_Directions_: Word for word, set down every line of the entries below from the line with "Viewport: 379px width, 251px height." to the line with "The height and width of the screenshot is (378, 802).", including both, and no other line.

Stored data
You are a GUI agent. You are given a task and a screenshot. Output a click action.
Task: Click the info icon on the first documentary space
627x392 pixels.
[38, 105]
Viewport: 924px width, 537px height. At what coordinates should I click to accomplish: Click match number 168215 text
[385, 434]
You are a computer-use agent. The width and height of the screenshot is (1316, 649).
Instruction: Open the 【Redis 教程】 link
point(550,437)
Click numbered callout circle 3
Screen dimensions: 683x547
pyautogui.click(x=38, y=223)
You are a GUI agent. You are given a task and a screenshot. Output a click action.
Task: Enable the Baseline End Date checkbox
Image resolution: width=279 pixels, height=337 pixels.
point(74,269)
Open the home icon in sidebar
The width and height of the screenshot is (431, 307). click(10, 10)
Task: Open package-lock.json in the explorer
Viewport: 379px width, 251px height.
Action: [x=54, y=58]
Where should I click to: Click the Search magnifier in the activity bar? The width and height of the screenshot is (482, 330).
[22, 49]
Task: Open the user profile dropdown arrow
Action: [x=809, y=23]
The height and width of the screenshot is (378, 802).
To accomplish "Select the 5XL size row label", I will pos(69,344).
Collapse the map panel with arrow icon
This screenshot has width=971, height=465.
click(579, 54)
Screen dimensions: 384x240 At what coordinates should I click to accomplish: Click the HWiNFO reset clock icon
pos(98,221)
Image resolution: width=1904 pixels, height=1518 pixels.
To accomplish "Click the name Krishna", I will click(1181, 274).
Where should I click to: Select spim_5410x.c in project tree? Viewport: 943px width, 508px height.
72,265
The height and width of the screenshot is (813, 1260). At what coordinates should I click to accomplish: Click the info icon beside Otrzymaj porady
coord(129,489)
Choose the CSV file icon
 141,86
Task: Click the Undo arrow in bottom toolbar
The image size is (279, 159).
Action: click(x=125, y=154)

_Task answer_:
Viewport: 379px width, 251px height.
Action: [x=54, y=58]
Where should I click to: Click the Search magnifier in the activity bar? The width and height of the screenshot is (482, 330).
[22, 49]
Task: Open the user profile dropdown arrow
Action: [x=809, y=23]
The height and width of the screenshot is (378, 802).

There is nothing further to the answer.